Quant au vocabulaire, il faut distinguer entre les sens et les mots nouveaux que la
mode met en vogue, qui tiennent à ce qu’il y a de plus fugitif, de plus léger dans les
mœurs et les idées d’une époque, et les acquisitions définitives du langage, qui
répondent aux mouvements décisifs de l’esprit, et aux transformations réelles de la
société. On doit être très économe de ces expressions de circonstance, destinées à
vivre un jour ou un an, que Joubert appelait langue historique, qui
cessent d’être entendues dès qu’elles ne sont plus employées et qui souvent ne perdent
la vogue que pour tomber dans le ridicule. « Quiconque veut se faire un style
durable, disait très bien Joubert, ne doit en user qu’avec une extrême
sobriété. »
C’est dans la langue commune, héréditaire, vraiment nationale,
langue de nos pères qui sera la langue de nos fils, dans cette partie immuable du
vocabulaire que Pascal a transmise à Racine et que Voltaire a livrée à Chateaubriand,
qu’il faut chercher les expressions qui rendent nos idées. Il ne faut recevoir les
mots du jour que pour parler des choses du jour ; les faits, les sentiments, les
pensées qui n’ont pas de date, doivent se revêtir de mots qui soient de toutes les
époques. Mais il faudrait la connaître, cette langue permanente et nationale, pour
s’en servir, et ce n’est que par ignorance, non par théorie, qu’on préfère souvent
l’argot des salons, des boulevards et des journaux, à la langue de La Bruyère et de
Mme de Sévigné.
Une classe de néologismes qu’on doit proscrire, ce sont les termes qu’on forge pour remplacer les locutions composées dont la langue autrefois se contentait. La recherche d’une brièveté télégraphique, qui compte les lettres et les syllabes, et qui en craint la dépense, a introduit en français beaucoup de barbarismes. Démissionner est venu remplacer donner sa démission ; impressionner a chassé faire impression. En même temps, par un effet contraire, beaucoup de mots s’allongeaient, comme si l’ancien mot, par l’usure et le frottement des siècles, n’avait plus assez de corps, et avait ◀besoin▶ d’être renforcé, ou remplacé par d’autres plus étoffés, plus tangibles. Affectionner quittait son vieux sens de donner de l’affection, pour venir remplacer aimer. Autant que possible, sans trop de pruderie, sans excès de purisme, sans tapage, avec une constante et modeste fermeté, il faut lutter contre ces influences corruptrices de la langue ; il faut tâcher de la conserver, par un emploi judicieux, éclairé, des mots que le xviie siècle et le xviiie vous ont légués, et si parfois la pensée se trouve à l’étroit dans leur vocabulaire, rafraîchir un vieux mot plutôt que d’en fabriquer un tout neuf, recourir à l’archaïsme plutôt qu’au néologisme ; mais, dans l’un et l’autre procédé, user toujours d’une extrême discrétion.

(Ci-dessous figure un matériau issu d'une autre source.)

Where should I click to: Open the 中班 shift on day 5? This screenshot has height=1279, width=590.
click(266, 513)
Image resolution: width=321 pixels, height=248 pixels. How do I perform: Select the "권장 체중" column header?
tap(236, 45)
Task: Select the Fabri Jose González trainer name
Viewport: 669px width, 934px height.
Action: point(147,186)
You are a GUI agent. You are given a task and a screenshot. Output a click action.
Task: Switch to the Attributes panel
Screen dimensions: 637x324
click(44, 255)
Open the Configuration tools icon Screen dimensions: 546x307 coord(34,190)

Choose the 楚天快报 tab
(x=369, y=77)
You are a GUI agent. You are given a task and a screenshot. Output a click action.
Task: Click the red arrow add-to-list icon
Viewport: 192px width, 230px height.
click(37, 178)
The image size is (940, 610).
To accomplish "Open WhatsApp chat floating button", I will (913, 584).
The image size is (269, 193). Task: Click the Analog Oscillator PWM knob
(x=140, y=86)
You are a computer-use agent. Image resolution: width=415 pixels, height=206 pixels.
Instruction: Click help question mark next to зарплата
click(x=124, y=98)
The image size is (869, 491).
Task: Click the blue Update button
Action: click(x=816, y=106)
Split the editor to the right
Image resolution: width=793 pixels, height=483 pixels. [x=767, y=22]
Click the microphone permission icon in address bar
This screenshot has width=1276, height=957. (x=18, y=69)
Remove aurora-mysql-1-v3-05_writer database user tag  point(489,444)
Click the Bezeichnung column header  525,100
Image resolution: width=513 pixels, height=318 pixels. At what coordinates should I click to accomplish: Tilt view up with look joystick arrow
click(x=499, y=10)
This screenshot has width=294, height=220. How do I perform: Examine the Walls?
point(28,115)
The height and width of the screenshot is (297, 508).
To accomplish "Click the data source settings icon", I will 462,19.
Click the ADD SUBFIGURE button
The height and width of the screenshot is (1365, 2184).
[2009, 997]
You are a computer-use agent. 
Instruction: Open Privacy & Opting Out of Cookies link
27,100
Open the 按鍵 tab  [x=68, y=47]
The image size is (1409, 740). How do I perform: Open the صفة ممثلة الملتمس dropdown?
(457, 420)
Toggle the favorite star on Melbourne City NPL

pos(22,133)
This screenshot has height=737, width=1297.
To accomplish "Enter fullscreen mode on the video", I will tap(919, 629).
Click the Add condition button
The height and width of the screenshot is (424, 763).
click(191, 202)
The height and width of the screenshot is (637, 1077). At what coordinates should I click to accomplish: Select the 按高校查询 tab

La conclusion de tout ce que je viens de dire est que l’étude de la langue, du vocabulaire est une partie essentielle de l’art d’écrire. C’en doit être la préparation et la base. Et il faut diriger les études de telle sorte que le vocabulaire dont on disposera le jour où l’on aura ◀besoin▶ d’exprimer sa pensée soit aussi ample, aussi riche que possible : l’intelligence même y trouvera son compte. La pensée en sera plus à l’aise pour se mouvoir ; elle aura plus d’agilité, plus de précision, plus d’étendue : tout mot est le signe d’une idée ; apprendre un mot, c’est acquérir la possibilité d’une idée.
La lecture est le meilleur exercice par lequel on puisse enrichir son vocabulaire. Mais il ne suffit plus ici de lire des yeux, ni même de repasser des mots aux choses, des signes aux objets, il faut étudier les mots dans leurs rapports entre eux, dans leurs sens, voir ce qu’ils pourraient exprimer autant que ce qu’ils expriment, rechercher leurs origines et leurs variations, sonder leur profondeur, mesurer leur étendue, profiter en un mot de la rencontre qu’on en fait une fois, pour les connaître intimement, à fond, pour jamais.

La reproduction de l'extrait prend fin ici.